In general, the model checking procedure in this framework first creates the NFG \(G_{M}\) of an MSVL program and the NFG \(G_{\lnot P}\) of the negation of the input PPTL\(^{\tiny \text{ SL }}\) formula, then constructs the product G of the two NFGs. The nodes (edges) of G are conjunctions of nodes (edges) in \(G_{M}\) and \(G_{\lnot P}\). If there exist a valid path in G, a counterexample is found, otherwise M satisfies P.

Fig. 1.
figure 1

Tool architecture.

We have developed a unified model checking tool (prototype) based on the approach presented in this paper. As shown Fig. 1, the tool structure consists of three essential modules: MSV, PPTL\(^{\tiny \text{ SL }}\) solver and unified model checker.

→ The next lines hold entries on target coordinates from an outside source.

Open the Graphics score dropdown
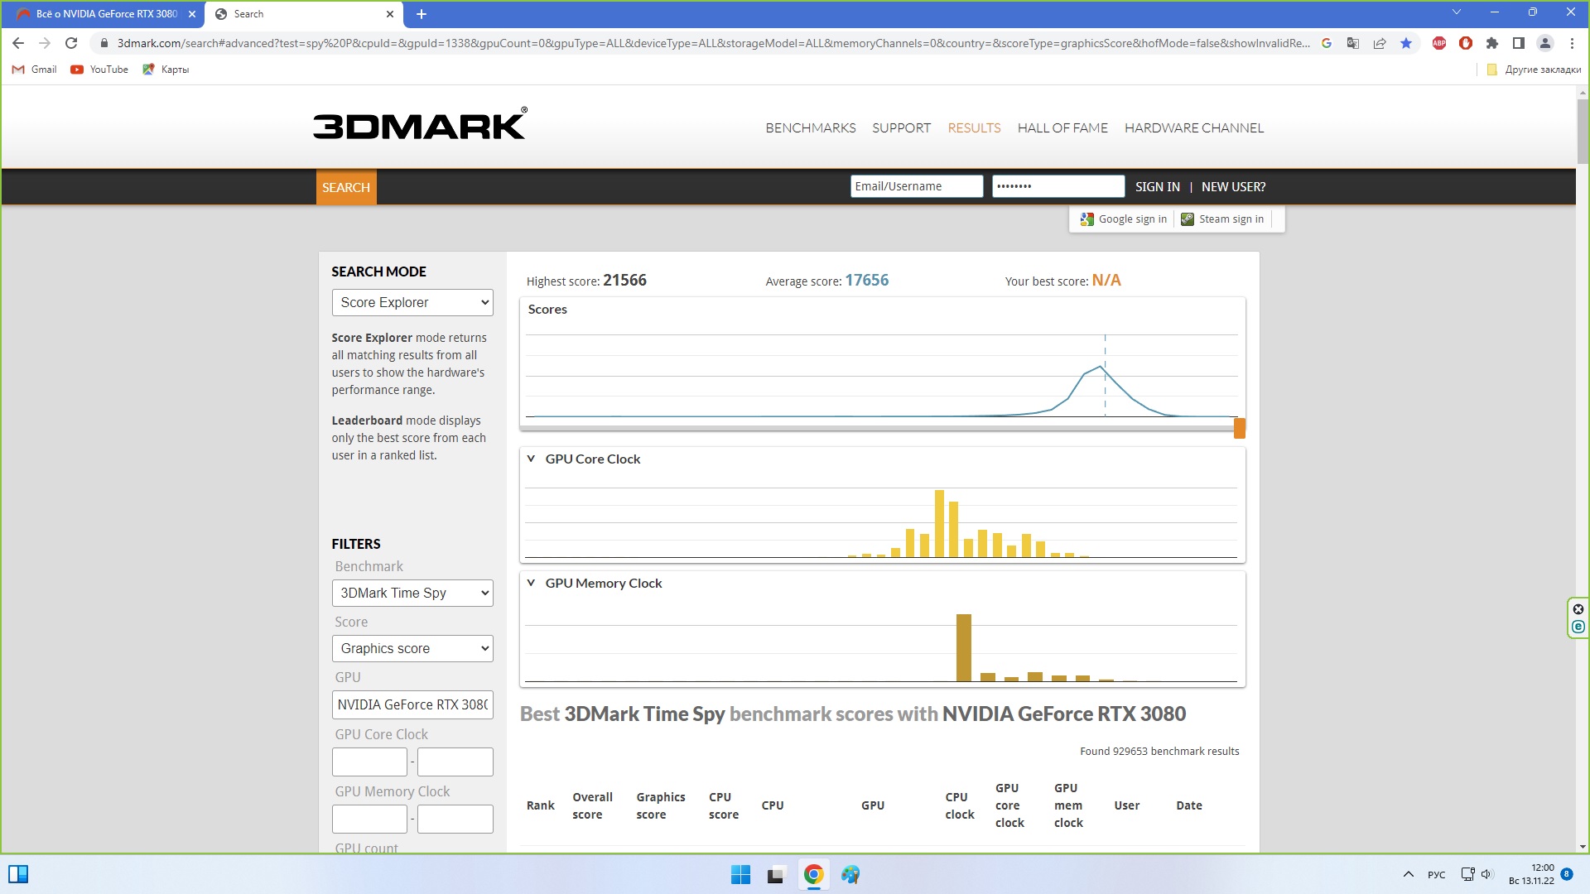This screenshot has height=894, width=1590. (412, 648)
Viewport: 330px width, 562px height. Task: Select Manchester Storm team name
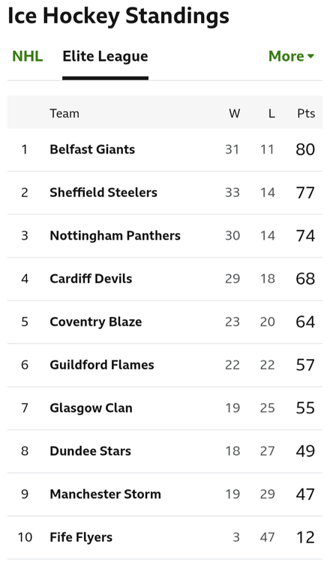click(x=105, y=494)
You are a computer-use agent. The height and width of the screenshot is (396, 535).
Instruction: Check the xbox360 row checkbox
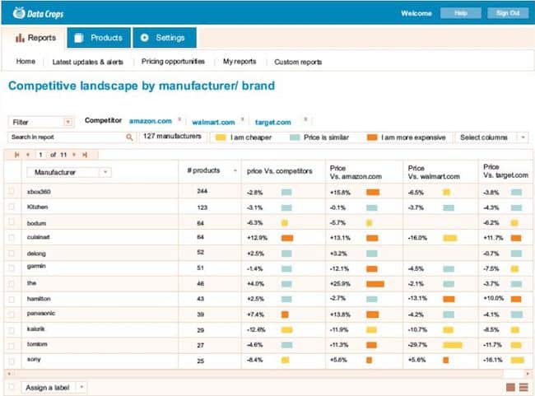point(12,192)
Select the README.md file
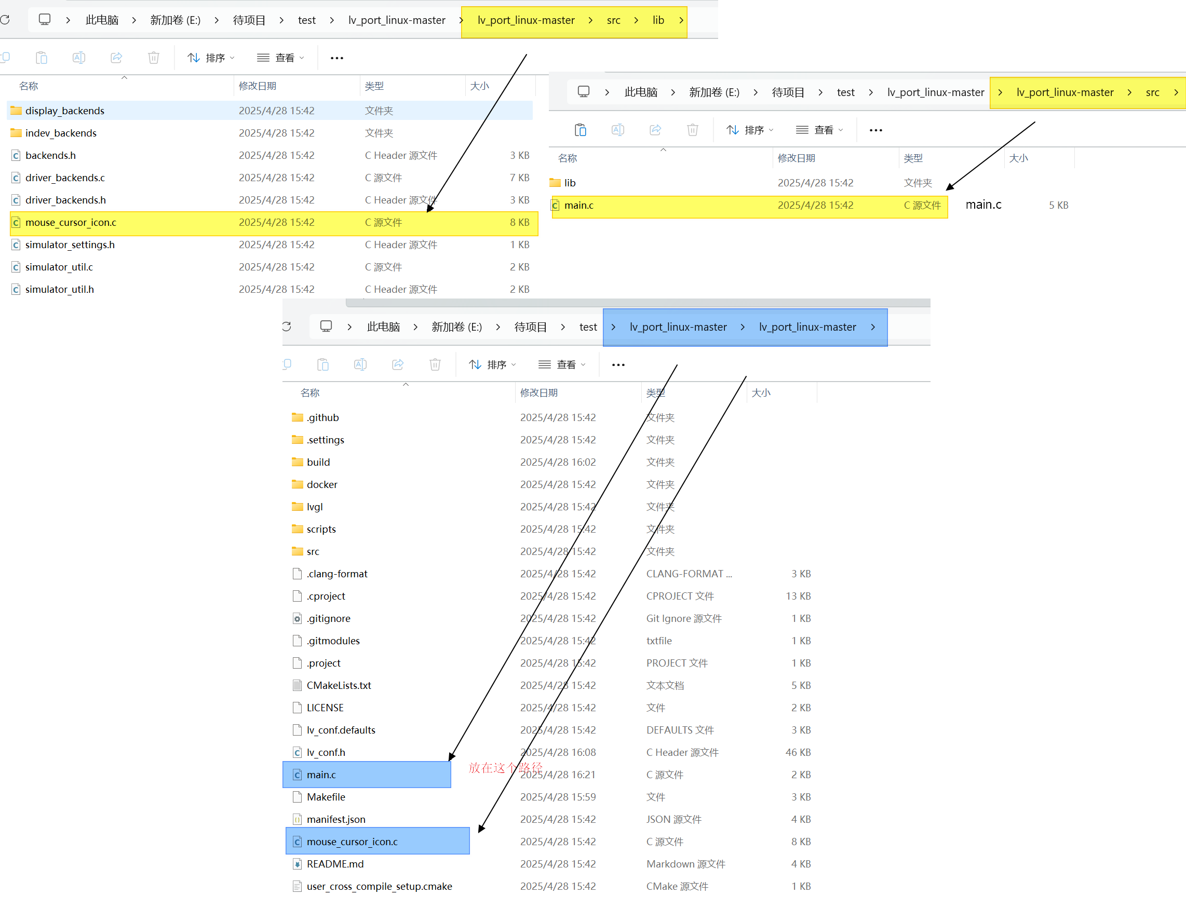The height and width of the screenshot is (922, 1186). [335, 864]
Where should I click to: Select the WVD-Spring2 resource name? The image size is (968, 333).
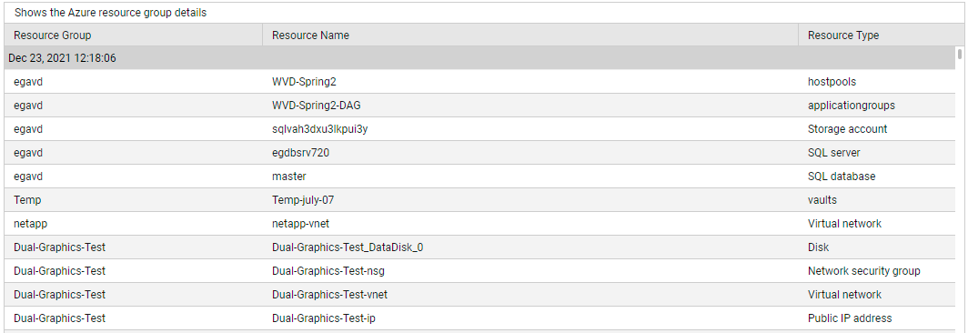[x=303, y=82]
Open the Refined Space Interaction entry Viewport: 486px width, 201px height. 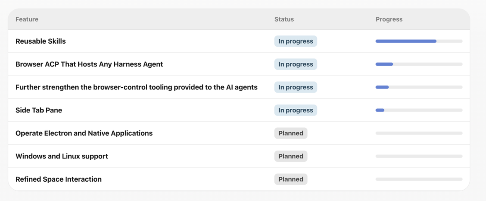(59, 179)
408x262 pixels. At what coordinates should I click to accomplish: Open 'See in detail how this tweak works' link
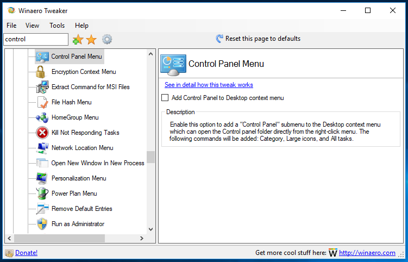[209, 85]
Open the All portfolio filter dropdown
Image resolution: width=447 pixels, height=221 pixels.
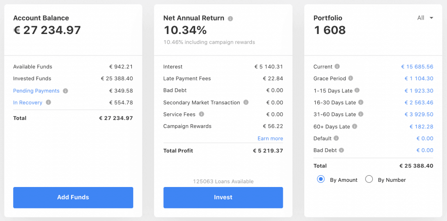click(425, 18)
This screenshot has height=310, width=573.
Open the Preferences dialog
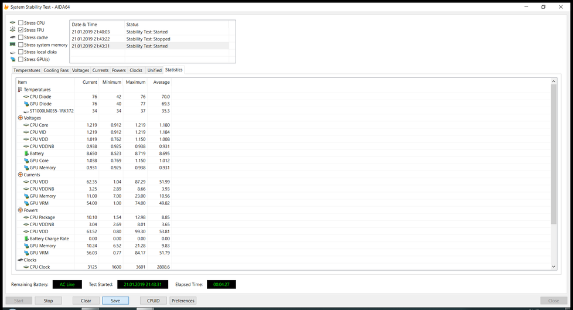point(183,301)
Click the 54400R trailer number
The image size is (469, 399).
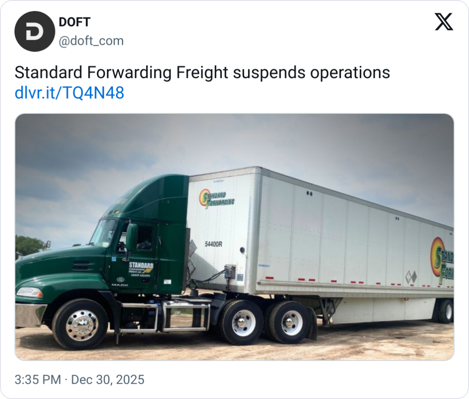[213, 244]
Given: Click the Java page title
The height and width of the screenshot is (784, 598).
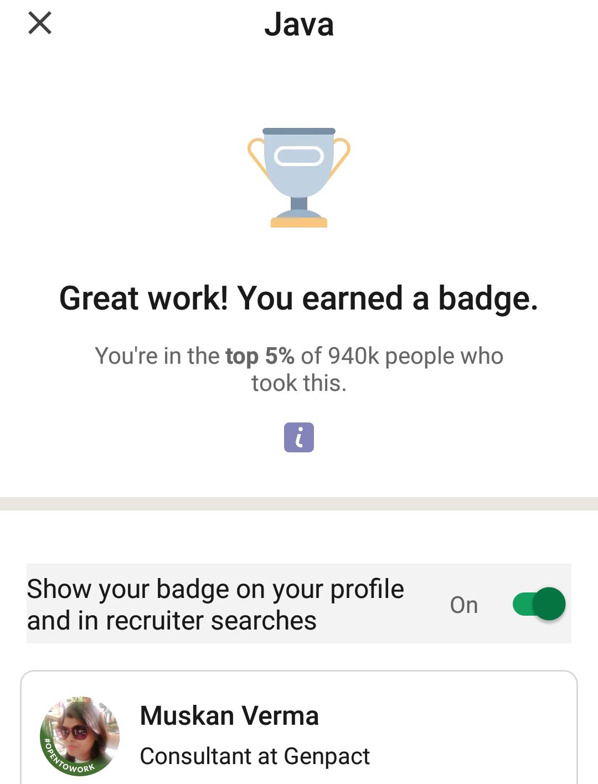Looking at the screenshot, I should click(299, 24).
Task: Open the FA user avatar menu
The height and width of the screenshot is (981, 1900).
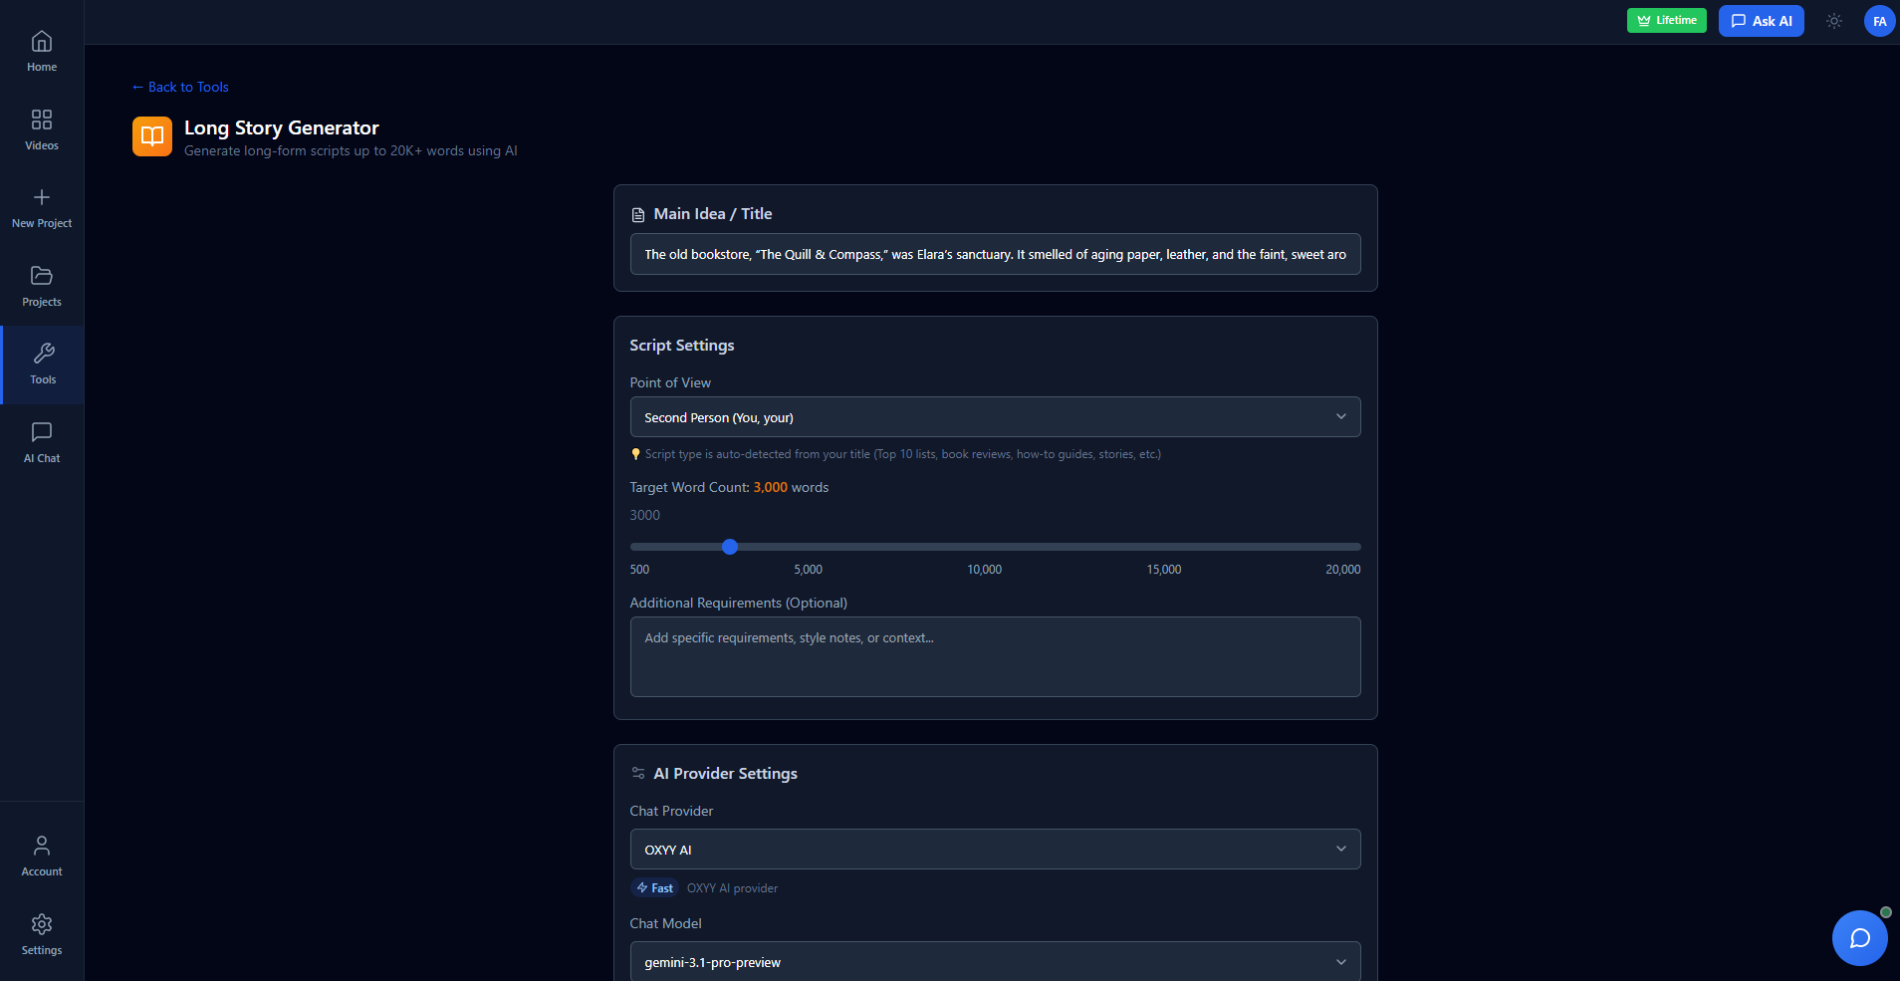Action: pos(1878,21)
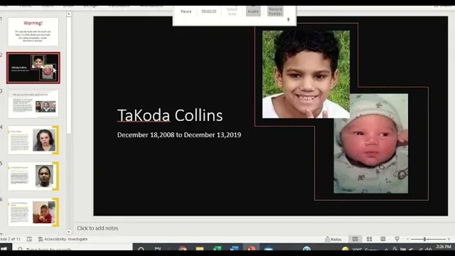
Task: Start Slide Show from the status bar
Action: 397,239
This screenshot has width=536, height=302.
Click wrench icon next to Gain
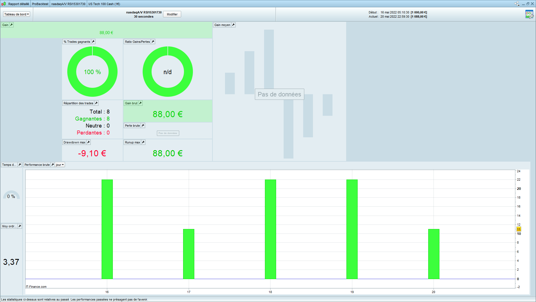[11, 25]
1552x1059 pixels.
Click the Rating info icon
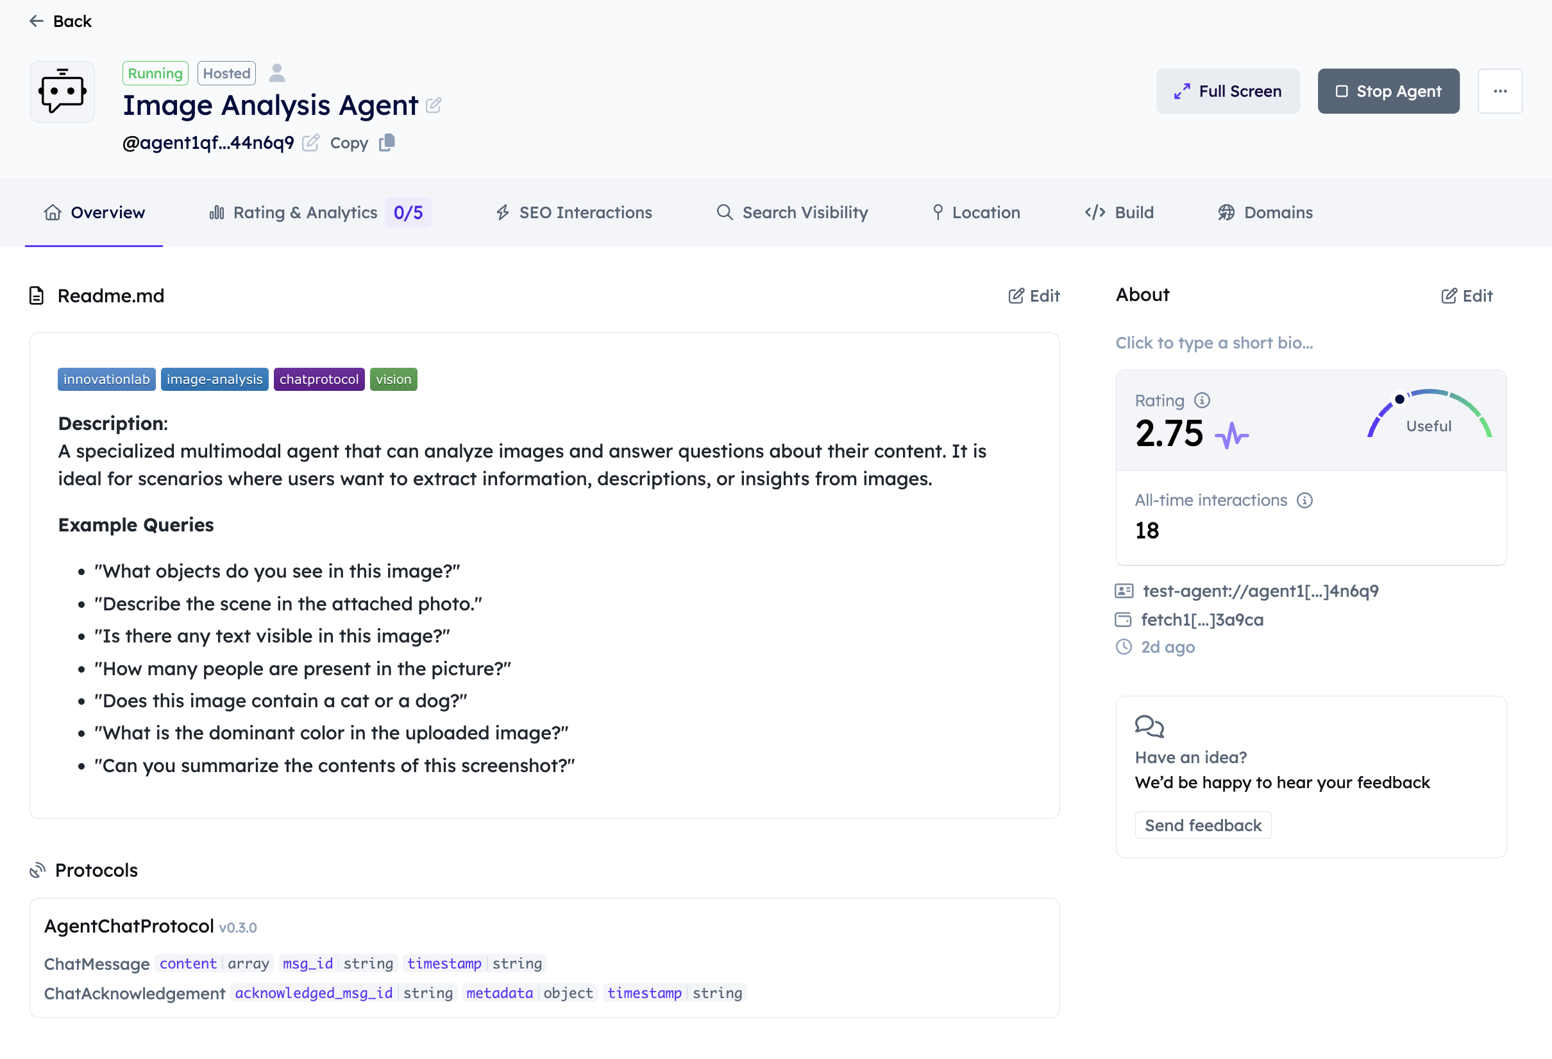[x=1201, y=400]
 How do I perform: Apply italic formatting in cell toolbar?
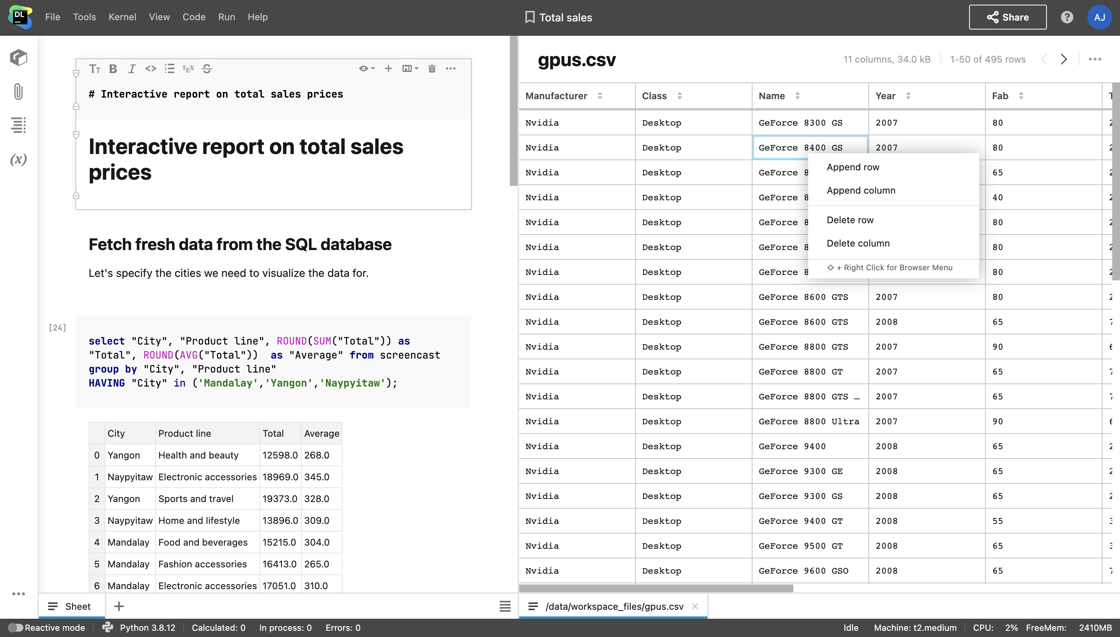132,69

An MSVL program M is feeded into MSV, and a property P is given to the PPTL\(^{\tiny \text{ SL }}\) solver. MSV constructs the NFG of M and PPTL\(^{\tiny \text{ SL }}\) solver builds the NFG of \(\lnot P\). The Model checker does not try to build the complete production of the two NFGs in practice. Instead, it works in “on the fly” manner and tries to find one valid path as early as possible. The SMT solver Z3 is called when checking whether an edge in the product NFG is satisfied or not. We have successfully verified the producer-consumer program with respect to the corresponding heap evolution properties mentioned in Sect. 4.

6 Conclusion

In this paper, we propose a unified model checking approach with MSVL and PPTL\(^{\tiny \text{ SL }}\). We can apply this approach to verify heap evolution properties of pointer programs, including both safety and liveness properties on heap structures. Since PPTL\(^{\tiny \text{ SL }}\) is able to be reduced to a subset of PTL so that programs and properties both belong to the same logic framework which makes the verification more convenient. We have developed a model checking tool that exploits the SMT solver Z3 as the verification engine. In the future, more case studies on various heap structures in addition to singly-linked structures will be carried out.